Sąd Rejonowy uznał, że roszczenie powoda o ustalenie istnienia stosunku
pracy jest uzasadnione. Zdaniem Sądu, powoda ze Spółką łączyły dwa odrębne
stosunku prawne: 1) stosunek organizacyjny (korporacyjny) oraz 2) stosunek pracy.
Strony łączyła umowa o pracę zawarta na czas określony (na czas pełnienia
kadencji), a więc do dnia 3 grudnia 2009 r. Z tym dniem stosunek pracy nawiązany
umową zawartą w dniu 3 grudnia 2004 r. ustał w związku z upływem terminu, na
jaki został nawiązany (art. 30 § 1 pkt 4 k.p.c.). Sąd pierwszej instancji zwrócił
jednak uwagę, że od dnia 4 grudnia 2009 r. powód nadal świadczył pracę na rzecz
pozwanej na dotychczasowych warunkach zatrudnienia a taki stan rzeczy był
akceptowany przez obie strony, mimo że nie sporządzono pisemnej umowy o
pracę. Takie zachowanie świadczy o nawiązaniu pomiędzy stronami kolejnego,
nowego stosunku pracy na dotychczasowych warunkach zatrudnienia przyjętych w
sposób dorozumiany.
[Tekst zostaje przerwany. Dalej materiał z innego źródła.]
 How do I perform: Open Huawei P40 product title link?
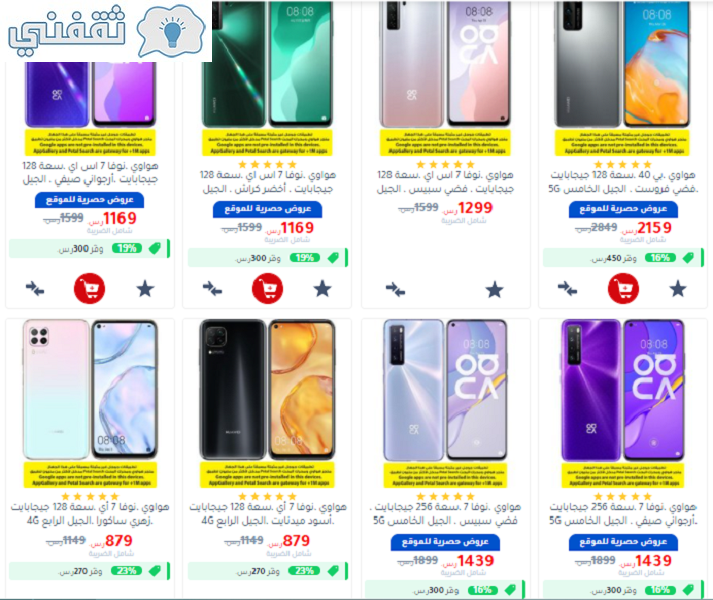tap(623, 182)
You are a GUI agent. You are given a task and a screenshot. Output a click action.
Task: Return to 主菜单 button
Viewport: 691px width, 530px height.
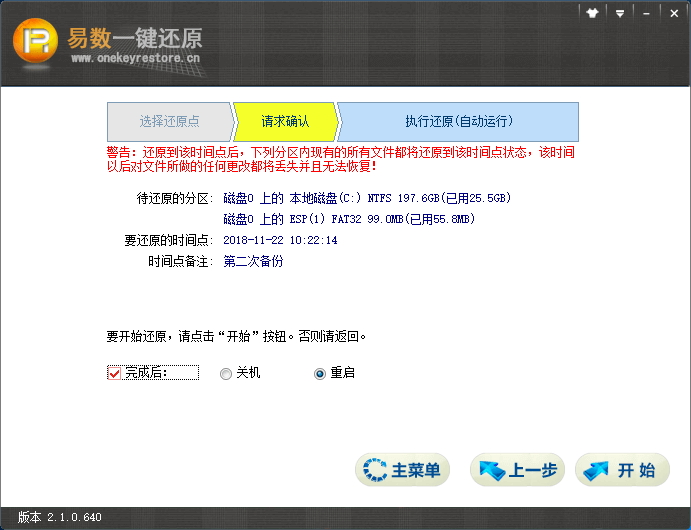(x=403, y=470)
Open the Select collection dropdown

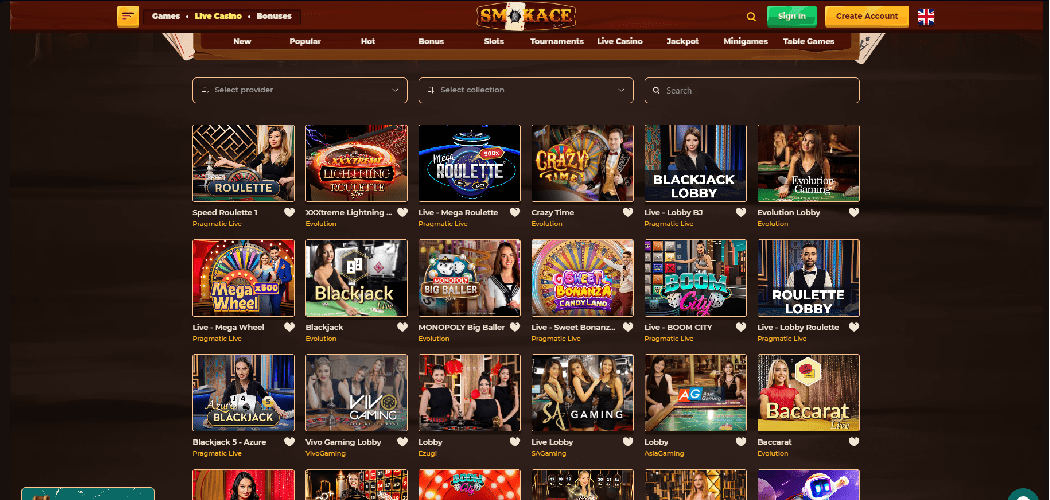(x=526, y=90)
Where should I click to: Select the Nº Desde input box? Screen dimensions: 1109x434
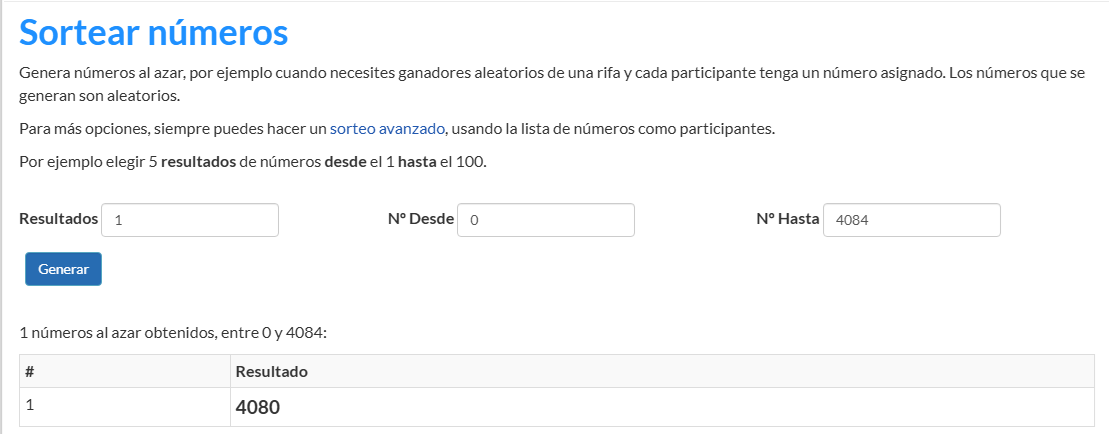[546, 220]
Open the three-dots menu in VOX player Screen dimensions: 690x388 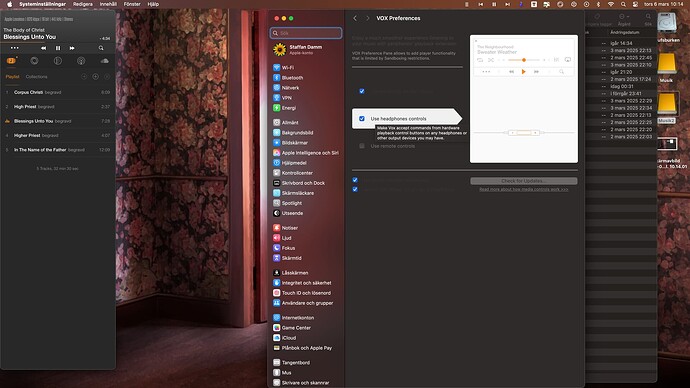click(15, 48)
W konsekwencji Sąd Rejonowy stwierdził, że stosunek
prawny łączący strony od dnia 4 grudnia 2009 r. nosił znamiona stosunku pracy a
skoro nie został rozwiązany przez żadną ze stron, to trwa w dalszym ciągu. Oceny
tej nie zmienia w żaden sposób wydanie świadectwa pracy przez pozwanego
pracodawcę, skoro powód nie kwestionuje rozwiązania terminowej umowy o
pracę zawartej w dniu 3 grudnia 2004 r., lecz swoje roszczenie wywodzi z art. 189
k.p.c. w odniesieniu do nowego stosunku prawnego nawiązanego w dniu 4 grudnia
2009 r.
Wyrokiem z dnia 29 grudnia 2010 r., Sąd Okręgowy-Sąd Pracy i
Ubezpieczeń Społecznych w P. zmienił zaskarżony apelacją strony pozwanej wyrok
Sądu pierwszej instancji w ten sposób, że oddalił powództwo, a ponadto orzekł o
kosztach postępowania. Zdaniem Sądu odwoławczego, Sąd pierwszej instancji
trafnie przyjął, że umowa o pracę powoda obejmująca zatrudnienie na stanowisku
dyrektora uległa rozwiązaniu z mocy prawa po upływie pięciu lat, z chwilą
zakończenia kadencji sprawowania funkcji prezesa zarządu. Jednak - pomimo
upływu kadencji - powód zgodnie z przepisami prawa spółek handlowych nadal
dysponował mandatem do pełnienia funkcji prezesa zarządu. O ile kadencja
4
powoda rozumiana jako "sztywny" okres pięcioletni upłynęła z dniem 3 grudnia
2009 r., o tyle mandat trwał nadal (art. 292 § 2 k.s.h. oraz § 32 aktu
założycielskiego Spółki) aż do dnia odbycia zgromadzenia wspólników
zatwierdzającego sprawozdanie finansowe za ostatni rok obrotowy pełnienia funkcji
członka zarządu, czyli do dnia 9 lipca 2010 r. Niesporne było, że po dniu 3 grudnia
2009 r. powód nie tylko pełnił funkcję prezesa zarządu pozwanej Spółki (pozostawał
w stosunku organizacyjnym), ale także wykonywał obowiązki dyrektora (w ramach
stosunku pracy). Tak więc po dniu 3 grudnia 2009 r. w sposób dorozumiany doszło
do nawiązania miedzy stronami nowego stosunku pracy "na zasadzie
dopuszczenia do pracy". Sąd Okręgowy zaznaczył jednak, że warunkiem
koniecznym nawiązania nowego stosunku pracy po rozwiązaniu umowy terminowej
jest ustalenie, iż pracodawca miał zamiar zatrudnić byłego pracownika na
określonym stanowisku. Samo wykonywanie przez byłego pracownika w ciągu kilku
dni czynności pracowniczych bez wiedzy pracodawcy nie świadczy jeszcze o
zgodnym zamiarze zawarcia umowy o pracę. Mając to na uwadze, Sąd
odwoławczy nie podzielił stanowiska Sądu Rejonowego co do tego, że intencją
stron było nawiązanie umowy o pracę na czas nieokreślony. Zarówno powód, jak i
pozwana miały świadomość, że mimo upływu kadencji prezesa zarządu powód
będzie pełnił obowiązki prezesa, jak i obowiązki dyrektora (wynikające z umowy o
pracę) aż do czasu wyboru nowego prezesa zarządu i z tą myślą strony zgodnie
akceptowały pełnienie przez powoda tych obowiązków po dniu 3 grudnia 2009 r.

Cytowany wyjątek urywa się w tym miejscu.